→ **Work task**
Give back every record verbatim, but not the pictures.

=== Data section ===

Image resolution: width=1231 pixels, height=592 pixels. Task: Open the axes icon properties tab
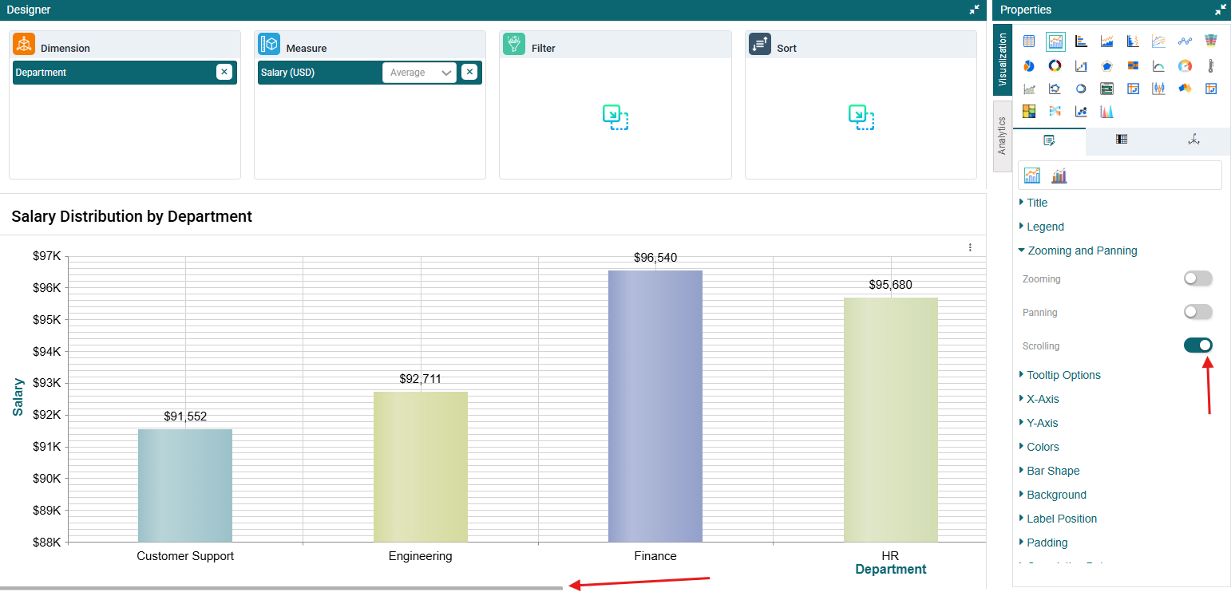tap(1193, 140)
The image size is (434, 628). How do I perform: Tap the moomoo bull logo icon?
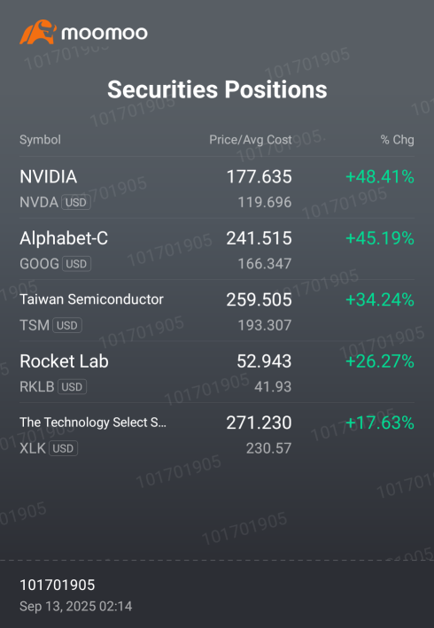pos(38,32)
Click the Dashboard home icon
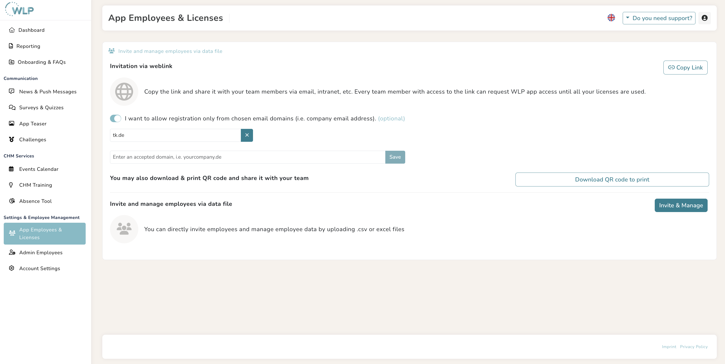The width and height of the screenshot is (725, 364). coord(12,30)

===

→ **Solution to this exercise**
Image resolution: width=1231 pixels, height=592 pixels. Task: Open the axes icon properties tab
tap(1193, 140)
The image size is (434, 628). How do I perform: Tap the moomoo bull logo icon?
pos(38,32)
Click the Dashboard home icon
The width and height of the screenshot is (725, 364). coord(12,30)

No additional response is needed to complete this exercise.